Zosimus, New History 3.12

Zosimus (Greek Ζώσιμος): Early Byzantine, pagan author of a history of the Roman Empire, published in the first quarter of the sixth century CE.

The translation of ZosimusNew History offered here was printed in 1814 by W. Green and T. Chaplin in London, and was probably prepared by J. Davis of the Military Chronicle and Military Classics Office. The translator is anonymous. The text was found at Tertullian.org. The notes were added by Jona Lendering.

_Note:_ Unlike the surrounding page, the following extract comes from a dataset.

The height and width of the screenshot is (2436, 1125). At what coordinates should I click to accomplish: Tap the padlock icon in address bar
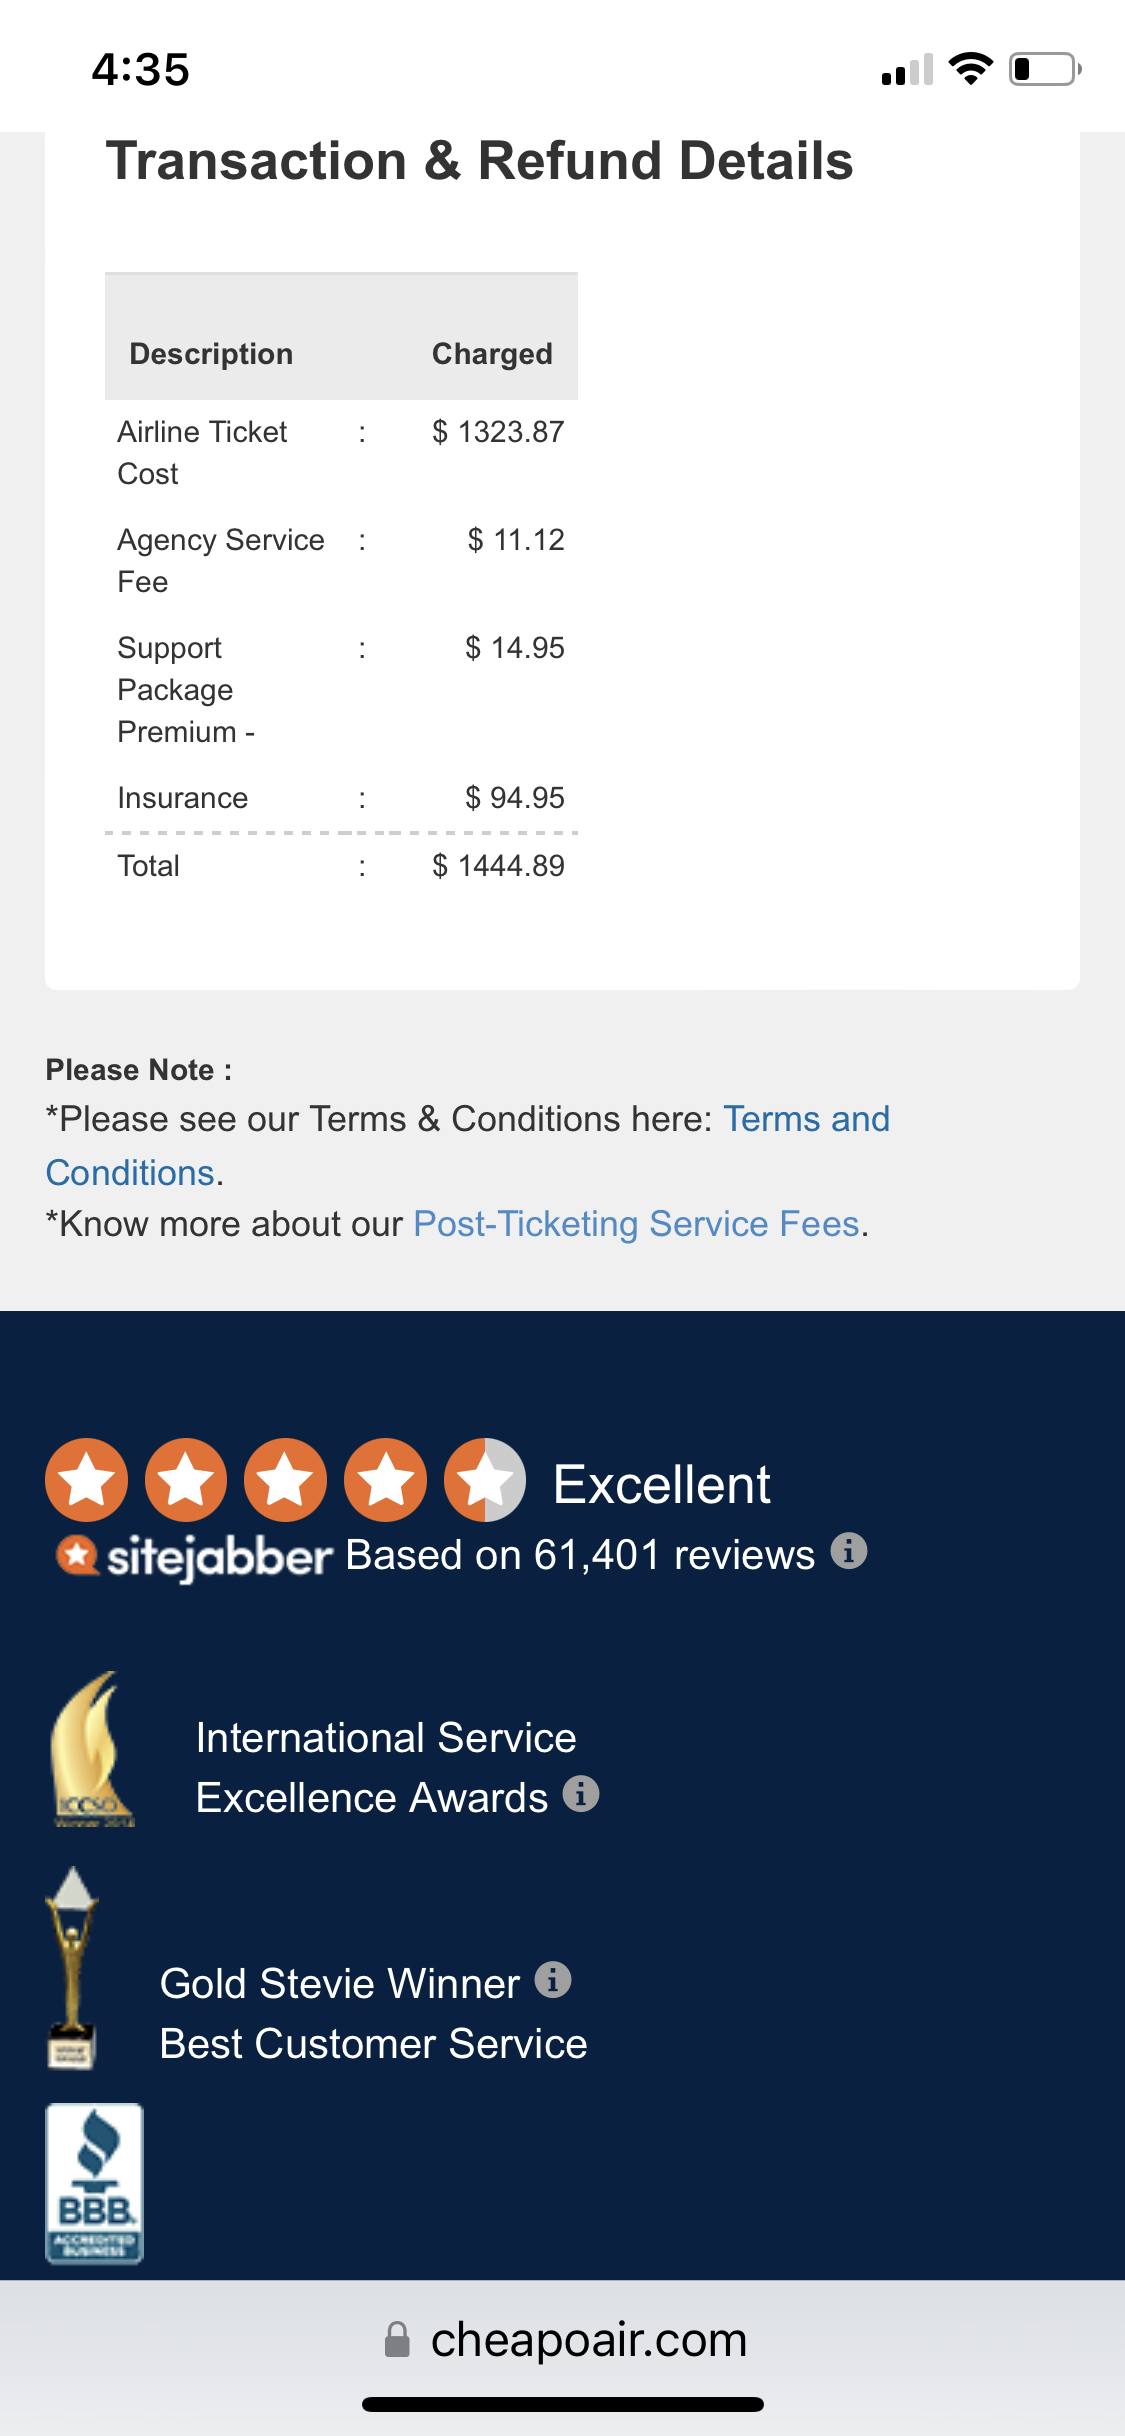click(397, 2340)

[3.12.1] When the winter was past, having collected his forces, and sent them before him in the usual manner of marching, he departed from Antioch, though without encouragement from the oracle. The reason of this failure it is in my power to explain, yet I pass it over in silence. He arrived on the fifth day at Hierapolis, where he had ordered all the ships to assemble, which used to navigate the Euphrates from Samosata and other places. Having given the command of them to Hierius, one of his officers, he sent him forward,

[3.12.2] but stayed himself in Hierapolis three days. He then proceeded to Batnae, a small town in Osrhoene where the Edesenes met him in crowds, presenting him with a crown, and welcoming him to their city with joyful acclamations. He accepted of their kindness, and entering the city, he made whatever regulations he thought useful, and went on to Harran

[3.12.3] As there were two roads from thence, one across the Tigris and through the city of Nisibis into the provinces of Adiabene, the other over the Euphrates and by Circesium, which is a fortress surrounded by that river on the borders of Syria, the emperor was doubtful which way to chose. In the meantime intelligence was brought that the Persians had made an incursion into the Roman territory. 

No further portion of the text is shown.